◆ Brief: Pictures stay out. All the rest of the records must be repeated exactly.
Given records Block Start
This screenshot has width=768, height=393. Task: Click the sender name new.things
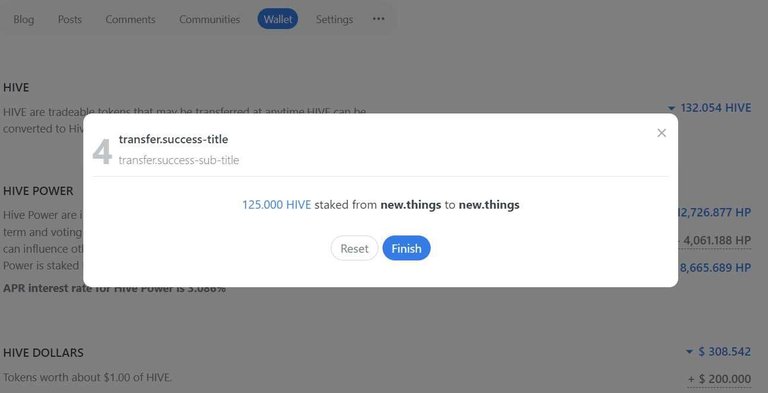pyautogui.click(x=410, y=205)
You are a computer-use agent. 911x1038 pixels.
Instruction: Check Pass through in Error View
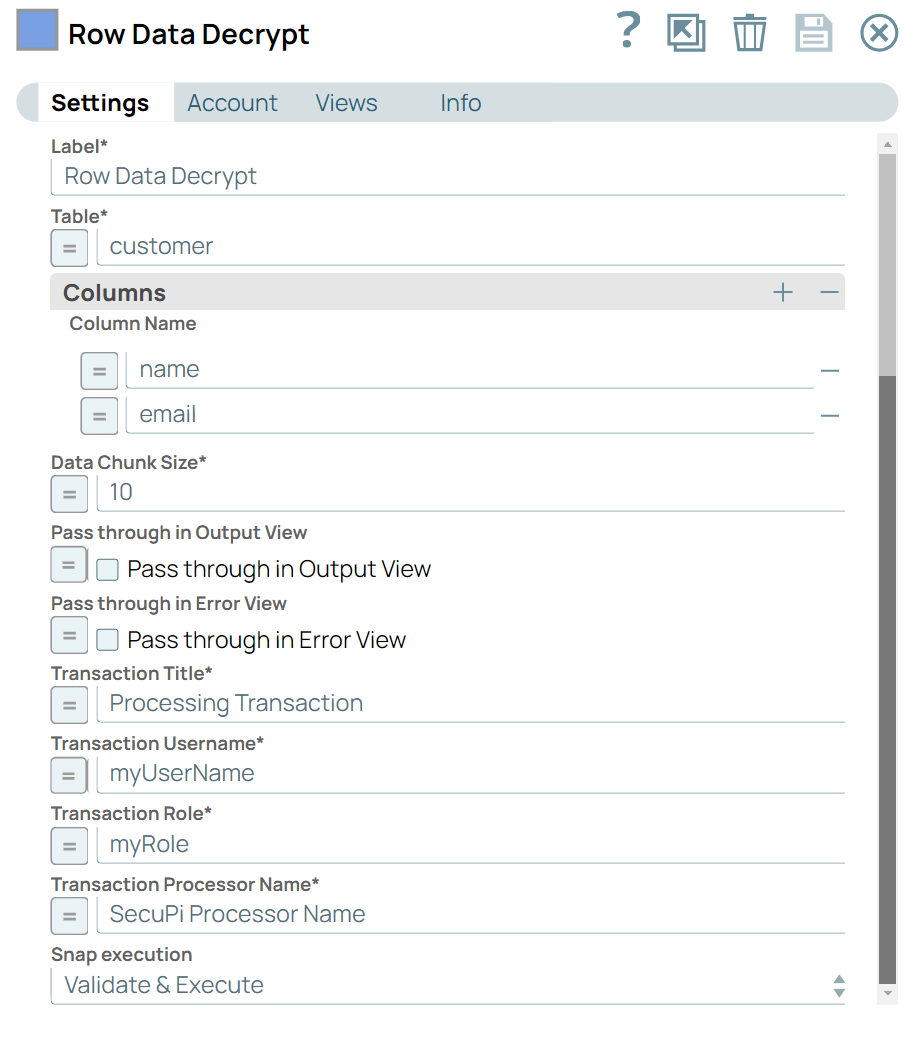[x=107, y=639]
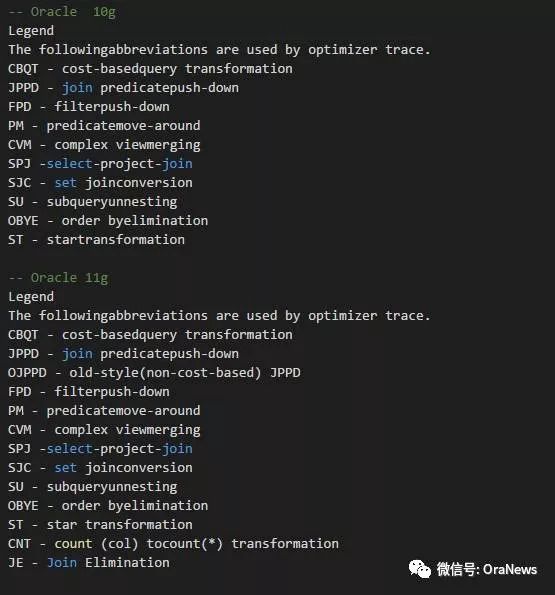Click the second 'Legend' heading under Oracle 11g

[31, 297]
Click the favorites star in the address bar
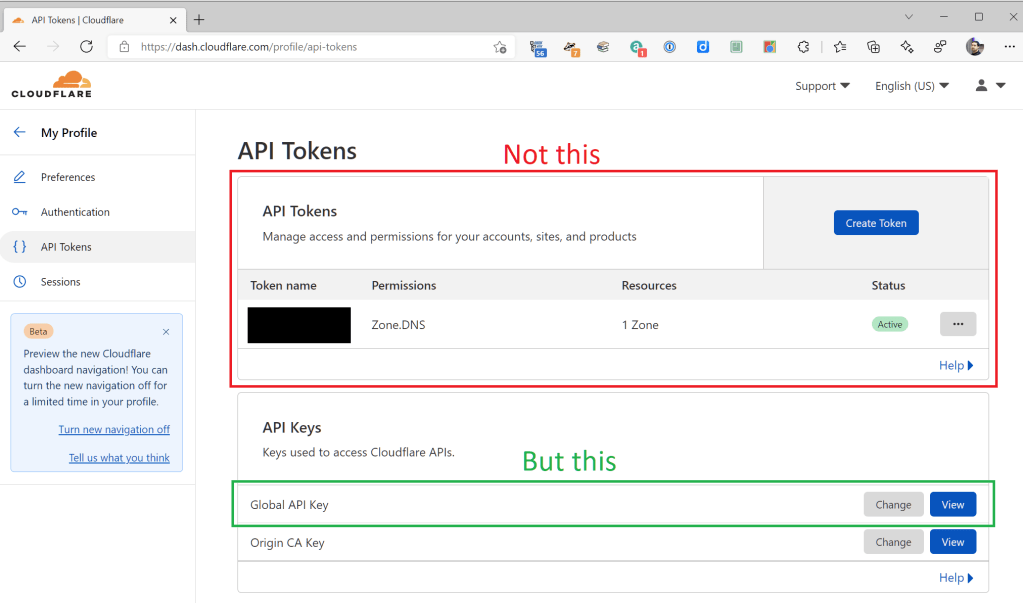 pos(499,47)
Given records Block End
◆ Expected answer:
This screenshot has width=768, height=393. Task: Click the sender name new.things
pyautogui.click(x=410, y=205)
You are a computer-use agent. 911x1038 pixels.
Instruction: Check Pass through in Error View
[x=107, y=639]
Click the second 'Legend' heading under Oracle 11g

[31, 297]
Click the favorites star in the address bar
 pos(499,47)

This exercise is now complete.